Almodóvar del Campo is a municipality of Spain, located in the province of Ciudad Real, autonomous community of Castilla–La Mancha. As of 1 January 2020, it had a population of 5,983.

== Geography ==
The town of Almodóvar del Campo is located on the northern side of the Sierra de Alcudia, at about 669 metres above mean sea level.

Featuring a total area of 1.208,25 km^{2}, Almodóvar del Campo is the largest municipality in the region and the fifth largest municipality in Spain. In addition to the main settlement of Almodóvar, the municipality includes ten pedanías: La Bienvenida, Retamar, Fontanosas, La Viñuela, San Benito, Navacerrada, Tirteafuera, Minas del Horcajo, Valdeazogues, and Veredas.

==History==
The former settlement of Sisapo has been identified as the La Bienvenida archaeological site, which is located near the hamlet of the same name. The foundation mark has been pushed back to the late-8th to early-7th centuries BC. There is doubt on whether Sisapo was an Oretani city, although Plinius presented it as a Turduli city. Sisapo thrived during the Roman era on the basis of the exploitation of cinnabar, a mercury ore. The mines decreased in activity by the late-2nd to early-3rd centuries AD.

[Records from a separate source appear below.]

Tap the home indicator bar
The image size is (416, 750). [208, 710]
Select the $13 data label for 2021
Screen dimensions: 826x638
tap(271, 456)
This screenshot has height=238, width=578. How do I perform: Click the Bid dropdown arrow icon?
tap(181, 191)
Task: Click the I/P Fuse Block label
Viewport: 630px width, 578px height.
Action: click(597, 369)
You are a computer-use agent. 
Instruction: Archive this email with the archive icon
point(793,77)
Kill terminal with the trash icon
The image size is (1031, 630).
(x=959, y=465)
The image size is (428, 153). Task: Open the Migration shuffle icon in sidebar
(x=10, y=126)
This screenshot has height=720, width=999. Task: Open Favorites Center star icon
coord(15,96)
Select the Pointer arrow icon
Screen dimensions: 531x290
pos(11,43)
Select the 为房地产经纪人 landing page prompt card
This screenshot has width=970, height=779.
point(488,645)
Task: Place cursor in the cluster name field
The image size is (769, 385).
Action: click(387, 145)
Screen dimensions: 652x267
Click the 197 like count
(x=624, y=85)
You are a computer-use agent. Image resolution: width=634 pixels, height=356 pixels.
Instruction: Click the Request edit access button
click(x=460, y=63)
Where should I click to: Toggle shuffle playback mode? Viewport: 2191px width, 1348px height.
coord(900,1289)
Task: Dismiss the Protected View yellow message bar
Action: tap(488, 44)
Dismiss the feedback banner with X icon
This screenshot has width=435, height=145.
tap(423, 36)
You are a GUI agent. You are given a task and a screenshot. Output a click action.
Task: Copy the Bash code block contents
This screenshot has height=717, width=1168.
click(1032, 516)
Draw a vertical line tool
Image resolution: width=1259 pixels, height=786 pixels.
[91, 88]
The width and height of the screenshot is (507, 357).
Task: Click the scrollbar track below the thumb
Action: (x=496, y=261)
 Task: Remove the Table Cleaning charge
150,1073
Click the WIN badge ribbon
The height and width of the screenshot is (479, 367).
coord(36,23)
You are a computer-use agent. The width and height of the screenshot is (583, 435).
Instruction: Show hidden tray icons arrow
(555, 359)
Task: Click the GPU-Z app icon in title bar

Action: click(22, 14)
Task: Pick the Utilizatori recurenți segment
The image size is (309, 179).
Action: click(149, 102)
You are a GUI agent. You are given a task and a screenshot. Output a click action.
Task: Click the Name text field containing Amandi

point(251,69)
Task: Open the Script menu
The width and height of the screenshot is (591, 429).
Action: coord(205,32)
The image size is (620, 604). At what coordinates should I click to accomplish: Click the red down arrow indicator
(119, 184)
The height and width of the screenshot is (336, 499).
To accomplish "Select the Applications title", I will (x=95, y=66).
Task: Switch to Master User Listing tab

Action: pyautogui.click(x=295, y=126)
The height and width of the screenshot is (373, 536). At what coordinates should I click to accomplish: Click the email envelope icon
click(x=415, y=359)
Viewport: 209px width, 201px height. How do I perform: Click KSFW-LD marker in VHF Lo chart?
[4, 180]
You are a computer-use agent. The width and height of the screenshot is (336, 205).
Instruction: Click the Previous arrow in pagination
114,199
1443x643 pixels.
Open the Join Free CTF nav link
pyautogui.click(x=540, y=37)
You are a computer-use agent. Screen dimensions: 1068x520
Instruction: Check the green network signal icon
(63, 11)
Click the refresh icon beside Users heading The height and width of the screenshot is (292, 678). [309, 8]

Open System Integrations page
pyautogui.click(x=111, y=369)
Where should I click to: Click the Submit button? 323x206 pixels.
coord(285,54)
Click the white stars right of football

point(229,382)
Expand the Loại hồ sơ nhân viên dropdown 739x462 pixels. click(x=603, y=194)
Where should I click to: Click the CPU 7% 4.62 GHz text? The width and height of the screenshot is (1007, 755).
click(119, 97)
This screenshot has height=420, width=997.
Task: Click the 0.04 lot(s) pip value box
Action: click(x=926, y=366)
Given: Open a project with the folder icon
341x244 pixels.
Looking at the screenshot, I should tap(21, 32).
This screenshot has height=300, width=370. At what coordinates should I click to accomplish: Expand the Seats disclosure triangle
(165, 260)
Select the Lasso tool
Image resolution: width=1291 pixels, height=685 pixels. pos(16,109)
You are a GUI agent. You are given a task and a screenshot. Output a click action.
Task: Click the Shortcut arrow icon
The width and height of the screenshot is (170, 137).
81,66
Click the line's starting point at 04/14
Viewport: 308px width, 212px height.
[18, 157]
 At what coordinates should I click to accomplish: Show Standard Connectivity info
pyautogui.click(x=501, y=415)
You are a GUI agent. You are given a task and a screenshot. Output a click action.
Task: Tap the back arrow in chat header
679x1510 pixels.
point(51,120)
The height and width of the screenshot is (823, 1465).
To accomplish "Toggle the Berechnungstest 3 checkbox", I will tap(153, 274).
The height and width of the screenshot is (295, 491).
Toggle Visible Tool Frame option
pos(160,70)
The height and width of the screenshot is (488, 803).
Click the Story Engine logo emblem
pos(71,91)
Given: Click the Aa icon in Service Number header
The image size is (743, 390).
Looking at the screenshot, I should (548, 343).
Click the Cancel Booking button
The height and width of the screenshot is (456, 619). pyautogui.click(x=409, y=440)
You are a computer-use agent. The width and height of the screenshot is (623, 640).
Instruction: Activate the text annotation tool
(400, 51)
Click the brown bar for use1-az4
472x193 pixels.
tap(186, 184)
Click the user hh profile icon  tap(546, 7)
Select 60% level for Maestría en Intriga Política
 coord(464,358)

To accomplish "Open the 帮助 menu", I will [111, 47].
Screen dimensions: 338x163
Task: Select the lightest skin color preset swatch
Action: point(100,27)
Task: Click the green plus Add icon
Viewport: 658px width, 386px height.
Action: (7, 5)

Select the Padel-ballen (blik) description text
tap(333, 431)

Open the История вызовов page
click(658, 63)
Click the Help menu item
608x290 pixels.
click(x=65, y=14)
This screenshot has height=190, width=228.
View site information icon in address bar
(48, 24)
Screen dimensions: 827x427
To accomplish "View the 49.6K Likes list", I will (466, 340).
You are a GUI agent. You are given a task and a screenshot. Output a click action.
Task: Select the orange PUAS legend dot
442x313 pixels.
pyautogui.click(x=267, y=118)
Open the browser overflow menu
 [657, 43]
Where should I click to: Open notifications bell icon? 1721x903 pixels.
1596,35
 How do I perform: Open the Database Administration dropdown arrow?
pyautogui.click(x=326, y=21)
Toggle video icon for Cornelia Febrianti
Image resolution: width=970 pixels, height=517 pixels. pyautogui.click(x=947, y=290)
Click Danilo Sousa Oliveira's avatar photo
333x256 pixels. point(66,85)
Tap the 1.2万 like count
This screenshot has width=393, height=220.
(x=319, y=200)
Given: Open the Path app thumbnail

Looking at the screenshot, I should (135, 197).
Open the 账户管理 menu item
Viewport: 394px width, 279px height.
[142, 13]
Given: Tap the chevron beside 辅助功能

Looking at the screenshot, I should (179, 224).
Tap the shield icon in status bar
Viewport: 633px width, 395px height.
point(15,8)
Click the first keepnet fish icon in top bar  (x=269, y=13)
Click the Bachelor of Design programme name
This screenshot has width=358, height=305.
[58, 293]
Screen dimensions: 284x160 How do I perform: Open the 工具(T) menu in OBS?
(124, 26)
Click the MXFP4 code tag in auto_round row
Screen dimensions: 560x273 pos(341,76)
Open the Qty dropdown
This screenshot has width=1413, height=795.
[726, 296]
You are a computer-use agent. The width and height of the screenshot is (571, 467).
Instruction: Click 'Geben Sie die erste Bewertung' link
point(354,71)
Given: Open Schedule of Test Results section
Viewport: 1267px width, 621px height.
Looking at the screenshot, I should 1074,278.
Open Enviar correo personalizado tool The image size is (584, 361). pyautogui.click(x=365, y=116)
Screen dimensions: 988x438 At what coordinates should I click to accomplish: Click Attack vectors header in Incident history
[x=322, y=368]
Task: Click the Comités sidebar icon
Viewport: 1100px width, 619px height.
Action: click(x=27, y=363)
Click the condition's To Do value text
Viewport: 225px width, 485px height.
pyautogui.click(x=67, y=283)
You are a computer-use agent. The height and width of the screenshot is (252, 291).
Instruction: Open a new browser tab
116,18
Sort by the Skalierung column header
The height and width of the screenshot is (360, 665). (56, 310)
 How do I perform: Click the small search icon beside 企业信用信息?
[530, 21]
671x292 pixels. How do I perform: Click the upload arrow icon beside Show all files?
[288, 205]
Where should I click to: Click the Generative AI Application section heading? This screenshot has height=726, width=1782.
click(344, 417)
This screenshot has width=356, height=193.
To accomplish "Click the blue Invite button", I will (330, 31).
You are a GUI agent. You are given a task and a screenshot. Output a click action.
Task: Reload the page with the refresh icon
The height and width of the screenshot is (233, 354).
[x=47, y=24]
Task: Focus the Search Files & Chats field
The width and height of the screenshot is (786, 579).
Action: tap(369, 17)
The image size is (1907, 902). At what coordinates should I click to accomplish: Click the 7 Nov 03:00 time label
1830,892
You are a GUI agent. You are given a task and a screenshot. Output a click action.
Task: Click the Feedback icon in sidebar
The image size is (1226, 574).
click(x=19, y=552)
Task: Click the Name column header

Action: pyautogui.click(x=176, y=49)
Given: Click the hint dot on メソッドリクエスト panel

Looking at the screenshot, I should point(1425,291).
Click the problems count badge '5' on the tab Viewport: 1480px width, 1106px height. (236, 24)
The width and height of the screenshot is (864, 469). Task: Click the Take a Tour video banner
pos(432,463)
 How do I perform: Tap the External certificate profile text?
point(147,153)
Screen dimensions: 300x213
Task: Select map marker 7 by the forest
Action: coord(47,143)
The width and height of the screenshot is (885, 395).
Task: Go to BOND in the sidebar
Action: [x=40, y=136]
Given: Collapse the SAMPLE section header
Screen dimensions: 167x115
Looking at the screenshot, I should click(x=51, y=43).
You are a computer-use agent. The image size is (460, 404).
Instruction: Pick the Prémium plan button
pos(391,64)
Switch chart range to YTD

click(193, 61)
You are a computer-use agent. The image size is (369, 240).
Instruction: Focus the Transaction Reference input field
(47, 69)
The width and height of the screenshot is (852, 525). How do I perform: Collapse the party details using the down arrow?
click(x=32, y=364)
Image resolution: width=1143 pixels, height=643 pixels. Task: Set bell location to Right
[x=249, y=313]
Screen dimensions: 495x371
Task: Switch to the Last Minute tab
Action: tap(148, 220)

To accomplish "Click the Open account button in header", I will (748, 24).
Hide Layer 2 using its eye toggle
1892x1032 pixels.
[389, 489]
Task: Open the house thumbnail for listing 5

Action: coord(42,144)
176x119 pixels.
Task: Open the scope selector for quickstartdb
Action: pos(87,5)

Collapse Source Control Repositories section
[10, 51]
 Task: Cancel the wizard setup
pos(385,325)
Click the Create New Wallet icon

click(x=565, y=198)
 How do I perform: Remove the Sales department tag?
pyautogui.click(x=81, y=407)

The etymological origin of Almodóvar is the Arabic al-mudawwar, meaning 'the round (one)'. In the mid-12th century, the forces of Munio Alfonso handed a blow to the Saracen forces of Texufin in the plains of Almodóvar.

Part of the Order of Calatrava's dominion in the Meseta Sur, the Campo de Calatrava, Almódovar became the headquarters of one of the order's largest encomiendas, and its economy thrived throughout the late middle ages thanks to the pastures. Almodóvar celebrated two fairs (created towards 1260), which eventually became a weekly open market from 1376 onward. Over the late middle ages, Almodóvar had minorities of judeoconversos, mudéjares and foreigners (Genoese, Portuguese, Flemish and French). Created towards 1456, in the context of the Calatravan interests to guarantee safety from banditry in the area as well as to curb the influence of the Hermandad de Ciudad Real, the so-called Santa Hermandad Vieja de Almodóvar del Campo came to exert judicial and policial powers in the area for centuries.

An Inquisition court began operating in Almodóvar in 1486.

On the eve of the 1855 desamortización, the municipality of Almodóvar had 78,892.55 hectares of publicly-owned monte. All of them were privatized between 1896 and 1897.

The mining of Almodóvar's oil shale resources fostered the 20th-century industrial development of neighbouring Puertollano.

Notable people from Almodóvar del Campo include Mercédès Legrand.